Prólogo

A los cuarenta años de su muerte, que ocurrió en el sur de Inglaterra, Kipling es todavía un hombre famoso, pero es también un hombre secreto. La crítica no pronuncia su nombre con ese tono reverencial que reserva para Joyce o para Henry James. ¿A qué se debe esa condescendencia, casi esa negligencia? El hecho, que no ha dejado nunca de asombrarme, puede explicarse así. Ocasionalmente, Kipling escribió para niños, y quien escribe para niños corre el albur de que esa circunstancia contamine su imagen. Pensemos en el caso de Stevenson, uno de sus maestros. Hay otra explicación que es de orden político. Suele juzgarse a un escritor por sus opiniones —lo más superficial que hay en él— más que por su obra; Kipling fue encasillado como cantor del Imperio Británico. El hecho, que nada tiene de deshonroso, bastó para mermar su fama, especialmente en Inglaterra. Sus compatriotas nunca le perdonaron del todo su persistente recordación del Imperio. Sus grandes contemporáneos, Bernard Shaw y Wells, eran socialistas y prefirieron ignorarlo. Kipling vio en el Imperio Británico una continuación del Imperio Romano y acabó por identificarlos. Es significativo, asimismo, que jamás cantó las victorias, sino las asperezas, los trabajos y los deberes de un destino imperial. No exaltó la mera violencia, como lo haría Hemingway. Ya cerca de la muerte, comprendió, no sin alguna melancolía, la vanidad de ser lo que hoy llamamos un escritor comprometido. Recordó a Swift, que se propuso hacer un alegato contra el género humano y cuyo alegato es ahora un libro para niños. Escribió que los dioses pueden permitir a los hombres que inventen fábulas, pero no que sepan la moraleja. Es la doctrina platónica de la musa o la doctrina hebrea del espíritu. El escritor debe resignarse a ser su dócil amanuense.

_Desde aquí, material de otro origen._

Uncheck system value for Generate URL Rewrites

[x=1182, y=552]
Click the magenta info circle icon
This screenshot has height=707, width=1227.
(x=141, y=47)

Kipling fue siempre un solitario. De joven fue amigo de Rider Haggard; ya maduro y mundialmente famoso compartió la amistad de un sargento retirado de infantería, con el cual charlaban sobre la India, y del Rey de Inglaterra. No quiso ser poeta laureado porque temió que tal honor trabara su libertad para criticar al gobierno. Poco o nada le importaba la fama. La muerte de su hijo, que se había enrolado como voluntario entre los primeros cien mil hombres que Inglaterra envió al continente, durante la Primera Guerra Mundial, ensombreció su vida. Muy reservado, nos ha dejado la menos íntima de las autobiografías y está bien que sea así; cualquier confidencia hubiera falseado su lejanía de caballero inglés. Curiosamente, fue devoto de Horacio, que lo acompañó durante largas noches de insomnio, y no de Virgilio.

Su imaginación, su delicada artesanía (craftsmanship), su oído, su economía verbal y su probidad son parejamente admirables. Poemas como Harp Song of the Dane Women o Chant-Pagan o The Runes on Weland’s Sword no han sido superados. En 1901 publicó Kim, que pudorosamente definió como novela picaresca, vale decir como una serie de irresponsables aventuras, pero que esencialmente es la historia de la salvación de dos hombres, uno por la vida contemplativa, el otro por la activa.

En muchos de sus cuentos abordó lo sobrenatural, que siempre se revela gradualmente, a diferencia de los cuentos de Poe. En The Wish House una mujer refiere a otra mujer una historia mágica y dolorosa; ambas son demasiado humildes para el asombro; aceptan lo increíble con la misma resignación con que aceptan los hechos cotidianos. Kipling, nativo de Bombay, supo el idioma hindi antes de llegar al inglés; un sikh me dijo que, leyendo A Sahib’s War, sintió que cada frase había sido pensada en la lengua vernácula y luego traducida al inglés. La fiebre y la presencia del opio hacen que lo sobrenatural sea más verosímil. Sobre A Madonna of the Trenches, cuyo fondo es la guerra de 1914, cae la alta sombra del Canto V del Infierno.

The Eye of Allah no es un relato fantástico, pero es un relato posible.

De los cuentos que elegí para este volumen, quizá el que más me conmueve es The Gardener. Una de sus peculiaridades es que en él ocurre un milagro; la protagonista lo ignora pero el lector lo sabe. Todas las circunstancias son realistas, pero la historia referida no lo es.

Kim es la última novela que Kipling escribió, sólo en apariencia abandonó el género, cada uno de sus apretados relatos tiene el poderío y la densidad de una larga novela.